Robert Pollien, “Itshitzuki Spruce,” 2012, oil on linen, 16 x 10 in.
Robert Pollien, “Itshitzuki Spruce,” 2012, oil on linen, 16 x 10 in.
I have admired Robert Pollien's paintings for a while now, and his current show of 18 small paintings at Rockland's Dowling Walsh Gallery confirms my assessment of him as a painter who is not averse to taking risks. June 23 is the last day to see these recent works.

What sets Pollien's works apart from a lot of similarly accomplished landscape painting is the dark, brooding quality with which he invests his coastal scenes, his emphasis on flatness over spatial illusion, and the major compositional role contour plays. Pollien uses neither the busy, impressionistic brushwork of many other Maine landscapists, nor the total flatness of Alex Katz's paintings. Instead, he has absorbed the lessons of one of his teachers, Neil Welliver, without succumbing to his horror vacui, filling every last bit of surface and giving all equal importance. Pollien has also looked at the clarity of Rockwell Kent's compositions and has studied the art of some excellent illustrators, from whom he gleaned the propensity for letting forms abut, all sitting in one plane. His personal style has crystalized over time into simple compositions in which weighty masses are set against air and water, and their shared edges assume great importance.

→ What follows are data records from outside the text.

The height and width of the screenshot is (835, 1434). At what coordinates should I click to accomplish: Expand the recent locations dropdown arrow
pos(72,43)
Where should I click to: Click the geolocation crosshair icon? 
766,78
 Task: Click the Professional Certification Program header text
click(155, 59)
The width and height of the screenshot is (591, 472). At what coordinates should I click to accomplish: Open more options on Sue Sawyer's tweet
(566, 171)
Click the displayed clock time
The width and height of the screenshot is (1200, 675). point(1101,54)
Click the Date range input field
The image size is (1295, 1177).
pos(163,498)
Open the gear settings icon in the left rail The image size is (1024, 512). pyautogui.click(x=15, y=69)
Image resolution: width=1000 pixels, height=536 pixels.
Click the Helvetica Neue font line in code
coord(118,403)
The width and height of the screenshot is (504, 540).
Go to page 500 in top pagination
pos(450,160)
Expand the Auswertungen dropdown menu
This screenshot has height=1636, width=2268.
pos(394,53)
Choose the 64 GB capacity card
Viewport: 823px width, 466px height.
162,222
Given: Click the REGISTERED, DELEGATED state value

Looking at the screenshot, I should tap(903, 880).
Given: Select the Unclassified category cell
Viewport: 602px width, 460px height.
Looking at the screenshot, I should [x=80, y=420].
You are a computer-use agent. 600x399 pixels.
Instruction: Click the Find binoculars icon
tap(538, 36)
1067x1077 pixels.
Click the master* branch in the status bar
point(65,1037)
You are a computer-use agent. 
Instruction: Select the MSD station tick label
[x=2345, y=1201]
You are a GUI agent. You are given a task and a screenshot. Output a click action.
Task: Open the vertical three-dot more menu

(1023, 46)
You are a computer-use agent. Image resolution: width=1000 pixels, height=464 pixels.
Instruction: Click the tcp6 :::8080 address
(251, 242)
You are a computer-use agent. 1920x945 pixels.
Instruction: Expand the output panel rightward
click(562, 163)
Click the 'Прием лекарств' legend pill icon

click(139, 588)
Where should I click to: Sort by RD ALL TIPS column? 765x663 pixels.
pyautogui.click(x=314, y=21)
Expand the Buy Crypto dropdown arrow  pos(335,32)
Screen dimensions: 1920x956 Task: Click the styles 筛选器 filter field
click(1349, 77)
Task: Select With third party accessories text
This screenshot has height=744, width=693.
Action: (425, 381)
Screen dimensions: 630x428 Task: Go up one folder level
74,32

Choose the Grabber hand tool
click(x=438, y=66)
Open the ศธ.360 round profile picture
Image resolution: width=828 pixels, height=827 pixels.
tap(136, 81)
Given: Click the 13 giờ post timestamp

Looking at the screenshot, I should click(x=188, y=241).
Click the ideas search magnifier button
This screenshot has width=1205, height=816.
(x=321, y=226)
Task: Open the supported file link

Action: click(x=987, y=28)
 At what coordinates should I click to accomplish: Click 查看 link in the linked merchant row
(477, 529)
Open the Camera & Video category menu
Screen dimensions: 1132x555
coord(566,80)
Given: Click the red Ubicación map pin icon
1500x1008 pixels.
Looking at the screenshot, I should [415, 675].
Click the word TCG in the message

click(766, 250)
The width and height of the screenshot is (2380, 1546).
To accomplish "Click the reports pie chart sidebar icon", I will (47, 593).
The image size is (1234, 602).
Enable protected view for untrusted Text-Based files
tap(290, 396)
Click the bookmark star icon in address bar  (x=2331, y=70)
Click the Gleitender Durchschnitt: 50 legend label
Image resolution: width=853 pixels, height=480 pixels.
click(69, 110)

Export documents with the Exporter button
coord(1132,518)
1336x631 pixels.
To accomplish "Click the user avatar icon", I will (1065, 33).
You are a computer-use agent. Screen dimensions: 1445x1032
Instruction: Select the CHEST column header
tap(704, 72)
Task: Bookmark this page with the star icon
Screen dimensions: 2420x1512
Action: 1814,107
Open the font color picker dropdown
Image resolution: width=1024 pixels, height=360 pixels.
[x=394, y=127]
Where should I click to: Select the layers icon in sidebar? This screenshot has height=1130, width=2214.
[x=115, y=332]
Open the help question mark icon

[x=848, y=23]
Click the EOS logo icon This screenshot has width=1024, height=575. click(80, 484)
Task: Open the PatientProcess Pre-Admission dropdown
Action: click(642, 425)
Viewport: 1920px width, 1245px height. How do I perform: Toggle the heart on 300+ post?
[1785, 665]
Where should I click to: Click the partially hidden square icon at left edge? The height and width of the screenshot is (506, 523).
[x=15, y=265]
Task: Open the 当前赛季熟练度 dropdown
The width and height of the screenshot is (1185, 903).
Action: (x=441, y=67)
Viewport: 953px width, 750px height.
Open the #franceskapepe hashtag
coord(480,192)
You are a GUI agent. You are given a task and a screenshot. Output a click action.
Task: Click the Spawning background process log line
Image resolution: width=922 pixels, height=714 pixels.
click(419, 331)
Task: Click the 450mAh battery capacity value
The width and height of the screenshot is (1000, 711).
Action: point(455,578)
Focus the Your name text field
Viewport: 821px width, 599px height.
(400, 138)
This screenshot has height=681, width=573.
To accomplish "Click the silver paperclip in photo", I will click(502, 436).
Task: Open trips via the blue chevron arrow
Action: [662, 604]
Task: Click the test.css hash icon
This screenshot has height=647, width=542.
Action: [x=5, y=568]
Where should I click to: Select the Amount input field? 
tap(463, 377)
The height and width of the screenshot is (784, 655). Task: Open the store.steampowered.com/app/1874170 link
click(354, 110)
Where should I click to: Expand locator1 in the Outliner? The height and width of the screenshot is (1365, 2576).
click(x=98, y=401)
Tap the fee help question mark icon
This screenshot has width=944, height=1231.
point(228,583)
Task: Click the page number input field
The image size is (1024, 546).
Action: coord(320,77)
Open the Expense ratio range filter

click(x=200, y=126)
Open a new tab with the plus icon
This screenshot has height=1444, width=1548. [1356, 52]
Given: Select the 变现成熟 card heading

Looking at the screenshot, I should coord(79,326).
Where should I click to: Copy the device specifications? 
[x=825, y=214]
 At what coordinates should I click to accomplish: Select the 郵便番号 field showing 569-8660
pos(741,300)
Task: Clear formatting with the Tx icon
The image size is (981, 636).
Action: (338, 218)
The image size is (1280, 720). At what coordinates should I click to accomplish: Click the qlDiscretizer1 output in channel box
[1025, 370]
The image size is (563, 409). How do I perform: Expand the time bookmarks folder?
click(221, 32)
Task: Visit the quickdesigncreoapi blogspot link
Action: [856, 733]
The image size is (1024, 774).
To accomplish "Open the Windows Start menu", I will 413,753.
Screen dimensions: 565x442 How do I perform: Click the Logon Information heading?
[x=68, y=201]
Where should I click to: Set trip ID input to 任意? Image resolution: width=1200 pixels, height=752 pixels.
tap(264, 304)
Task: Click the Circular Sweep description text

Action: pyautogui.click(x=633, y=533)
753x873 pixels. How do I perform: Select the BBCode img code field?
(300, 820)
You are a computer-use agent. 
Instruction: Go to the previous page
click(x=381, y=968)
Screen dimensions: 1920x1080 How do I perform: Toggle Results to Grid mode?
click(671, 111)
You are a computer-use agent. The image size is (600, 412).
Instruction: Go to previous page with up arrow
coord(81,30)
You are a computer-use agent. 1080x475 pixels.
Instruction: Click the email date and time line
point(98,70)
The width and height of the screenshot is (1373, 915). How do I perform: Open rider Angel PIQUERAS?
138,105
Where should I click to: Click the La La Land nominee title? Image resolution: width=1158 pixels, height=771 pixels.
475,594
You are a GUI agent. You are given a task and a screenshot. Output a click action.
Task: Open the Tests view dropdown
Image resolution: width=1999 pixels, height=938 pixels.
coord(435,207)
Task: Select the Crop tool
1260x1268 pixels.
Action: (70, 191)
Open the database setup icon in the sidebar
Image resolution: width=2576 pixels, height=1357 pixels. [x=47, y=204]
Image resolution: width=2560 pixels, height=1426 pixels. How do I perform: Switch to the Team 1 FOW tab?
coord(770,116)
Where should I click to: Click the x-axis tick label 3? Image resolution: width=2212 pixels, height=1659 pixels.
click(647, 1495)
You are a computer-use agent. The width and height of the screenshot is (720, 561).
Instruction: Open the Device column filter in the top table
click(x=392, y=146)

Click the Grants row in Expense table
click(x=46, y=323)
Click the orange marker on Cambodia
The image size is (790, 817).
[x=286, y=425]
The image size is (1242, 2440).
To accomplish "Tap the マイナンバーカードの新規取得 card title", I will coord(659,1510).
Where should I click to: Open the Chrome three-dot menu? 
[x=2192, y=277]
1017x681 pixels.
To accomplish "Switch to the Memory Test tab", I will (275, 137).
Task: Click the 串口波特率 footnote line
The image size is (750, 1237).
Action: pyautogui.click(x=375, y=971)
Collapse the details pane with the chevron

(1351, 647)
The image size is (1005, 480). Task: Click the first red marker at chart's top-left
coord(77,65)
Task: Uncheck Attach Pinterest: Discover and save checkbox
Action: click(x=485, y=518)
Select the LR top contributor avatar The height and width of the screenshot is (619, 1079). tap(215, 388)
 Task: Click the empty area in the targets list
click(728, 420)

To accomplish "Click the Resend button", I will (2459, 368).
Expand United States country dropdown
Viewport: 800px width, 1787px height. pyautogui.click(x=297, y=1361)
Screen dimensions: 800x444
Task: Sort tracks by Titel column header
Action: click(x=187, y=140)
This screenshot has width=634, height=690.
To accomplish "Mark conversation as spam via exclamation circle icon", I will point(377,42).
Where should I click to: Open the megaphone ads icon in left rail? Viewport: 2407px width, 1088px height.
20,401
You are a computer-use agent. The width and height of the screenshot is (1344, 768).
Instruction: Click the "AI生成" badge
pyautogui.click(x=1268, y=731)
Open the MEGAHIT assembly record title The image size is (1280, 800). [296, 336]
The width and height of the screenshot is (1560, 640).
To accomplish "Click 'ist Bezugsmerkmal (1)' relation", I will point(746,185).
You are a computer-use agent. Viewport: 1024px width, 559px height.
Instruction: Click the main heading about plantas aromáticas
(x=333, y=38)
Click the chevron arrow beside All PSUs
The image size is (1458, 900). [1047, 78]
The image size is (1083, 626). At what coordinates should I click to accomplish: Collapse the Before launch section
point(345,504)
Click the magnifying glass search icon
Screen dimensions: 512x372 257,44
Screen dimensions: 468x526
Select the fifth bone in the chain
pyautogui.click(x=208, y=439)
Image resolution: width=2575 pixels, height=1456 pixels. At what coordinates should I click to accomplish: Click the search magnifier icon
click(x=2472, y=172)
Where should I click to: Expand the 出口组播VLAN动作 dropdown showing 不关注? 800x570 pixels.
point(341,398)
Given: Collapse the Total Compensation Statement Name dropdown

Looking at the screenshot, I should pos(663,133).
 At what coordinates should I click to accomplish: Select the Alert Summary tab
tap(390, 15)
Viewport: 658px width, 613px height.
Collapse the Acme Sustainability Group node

There is also a second body of work on display: five portraits of crows. There is barely an intimation of ground, and only a few pink and light blue patches indicate sky. This near omission of physical environment finds its parallel in the lack of inner articulation of the crows' bodies. Instead, their most expressive features, posture, beak, and beady eyes, are silhouetted against the background. One can almost hear their remonstrative cawing. They are being themselves, proud, alert, and a bit belligerent, certainly intelligent-alter egos of the artist?

What ties these crow paintings to the landscapes are the importance of singular masses and the treatment of their outlines. Loosely brushed lines of blue and purple act as colorful highlights and accentuate the birds' contours. While these painterly incidents appear spontaneous, I suspect they are very deliberately placed. The palette of both bodies of work is similarly dark, with variations of blue and black predominating. Some of the rocky coastlines are similar to Pollien's earlier work. The vertical "Hunter's Cliff," for instance, contains a brooding, diagonal mass of rocks with crevices and protuberances only intimated. Depth is evoked through layering of sea and landmasses. While here, too, brushed lines emphasize the edges, substantive mass draws most attention. In the work I find most intriguing, however, Pollien has taken these tendencies toward flatness and abstracted decorativeness significantly further. These paintings' delicate beauty derives from a subjugation of representation to linearity in the form of undulating edges of paint that separate water, rock and air.
The simple composition of "Itshitzuki Spruce" is divided diagonally into a combination of rocks and trees and sky, with the latter pierced by a lone, tall spruce whose awkward cropping conveys the necessary weight to balance the composition. The boulder at the center of the image and the surrounding rocky surfaces are described texturally with a few strokes of white, rust and black washes. The variegated edges of the tree seem to compete with the surrounding sky. The spruce appears less substantial, as the grain of the linen canvas remains visible, whereas the sky is built up of multiple layers of paint. Additional brushwork at these intersections of materiality turns them into abstract organic patterns. Edges almost lose their representational function and become battle lines between elements. The title of the painting refers to a style of bonsai that grows on rocks, and the asymmetric composition, verticality, and general stylistic traits bring to mind Japanese woodcuts and Asian scroll paintings, too.

In the six-by-six-inch "Seawall Surf," description breaks up into dots and lines, making it the most abstract work in the show. The painting functions like a study that captures only basic locations of shapes. The artist moves the furthest away from conventional landscape painting in "Valley Cove," not in terms of abstraction but in terms of subject matter and concepts of beauty. Depicting a single boulder on a beach, land, water and sky are all greys and blues with just a few pink highlights, turning the image into a Whistlerian arrangement of tonalities.

Pollien's work has an edge to it that is in keeping with the raw forces of nature his paintings capture. They are full of inner drama. None of the paintings seem to have come easily to Pollien, which I consider the hallmark of a deeply self-reflective and utterly serious artist. These paintings introduce us to a kind of beauty that goes far beyond what is visible to the eye.